TASK DESCRIPTION
Copy exactly, and copy only, the lines from the one bearing "You are a GUI" through the final line of the records.

Source records

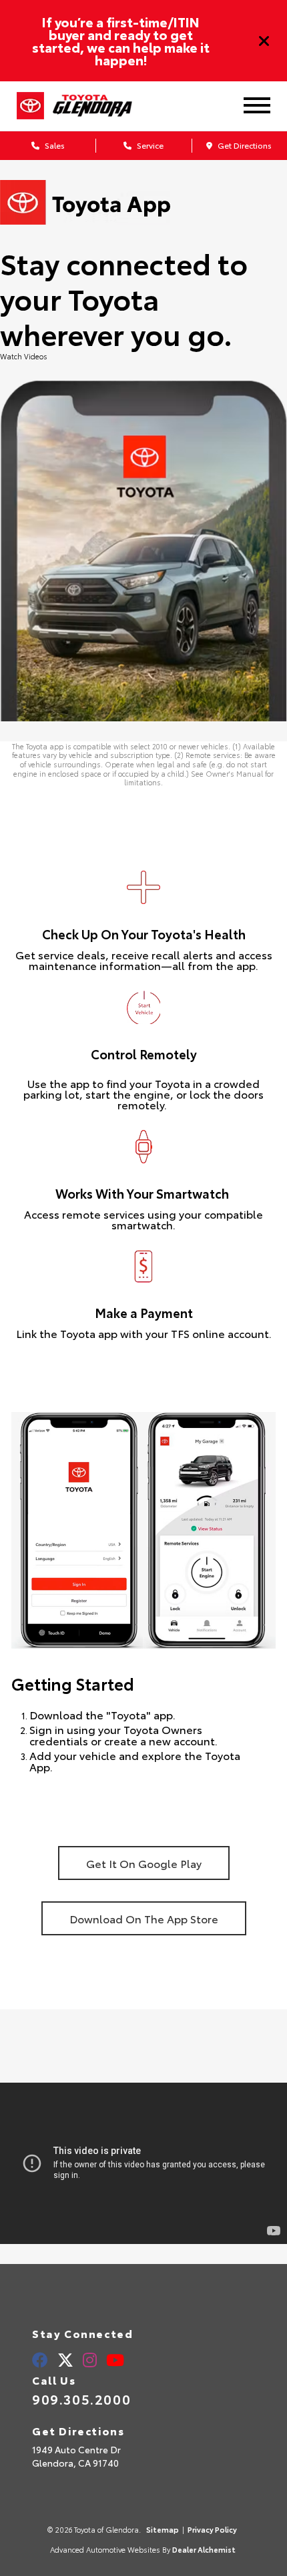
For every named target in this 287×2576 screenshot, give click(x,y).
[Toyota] (30, 106)
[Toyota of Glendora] (103, 106)
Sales (54, 145)
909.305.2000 (81, 2398)
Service (149, 145)
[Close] (264, 40)
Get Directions (244, 145)
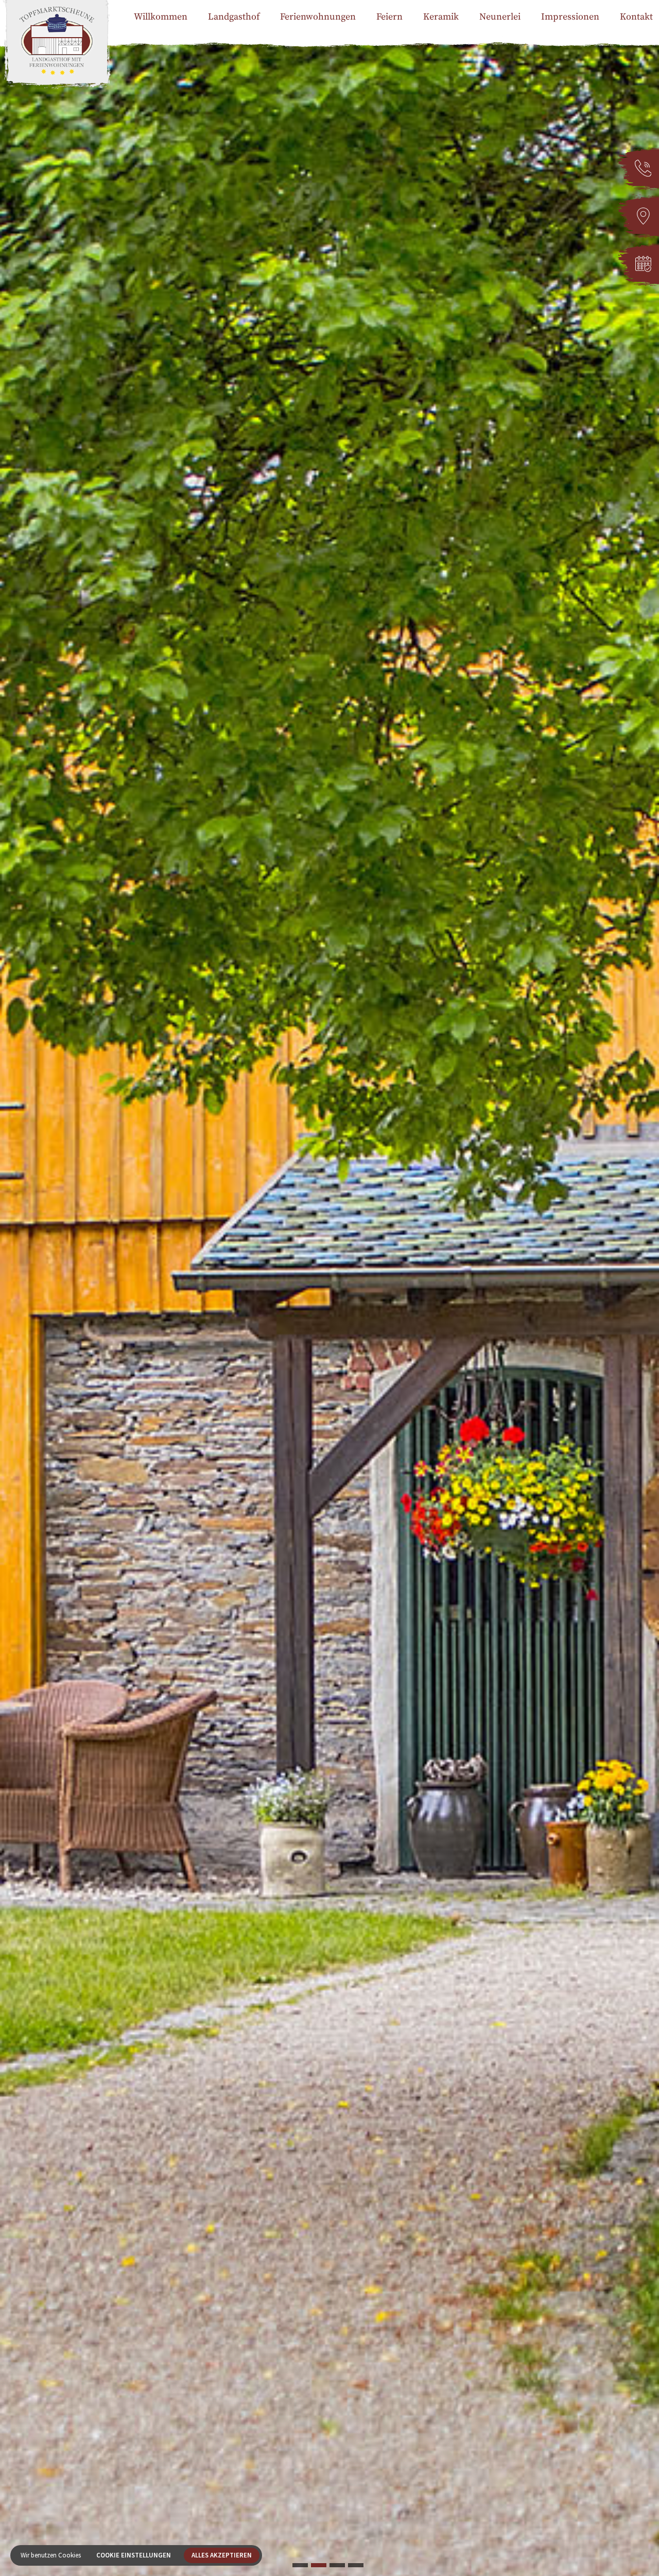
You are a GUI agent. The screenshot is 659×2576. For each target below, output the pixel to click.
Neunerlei (500, 17)
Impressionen (570, 17)
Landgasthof (233, 17)
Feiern (389, 17)
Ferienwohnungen (318, 17)
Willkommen (160, 17)
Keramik (441, 17)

SOLUTION FOR THIS TASK
You are a GUI agent. The screenshot is 659×2576. For each target below, output the pixel to click.
Neunerlei (500, 17)
Impressionen (570, 17)
Landgasthof (233, 17)
Feiern (389, 17)
Ferienwohnungen (318, 17)
Willkommen (160, 17)
Keramik (441, 17)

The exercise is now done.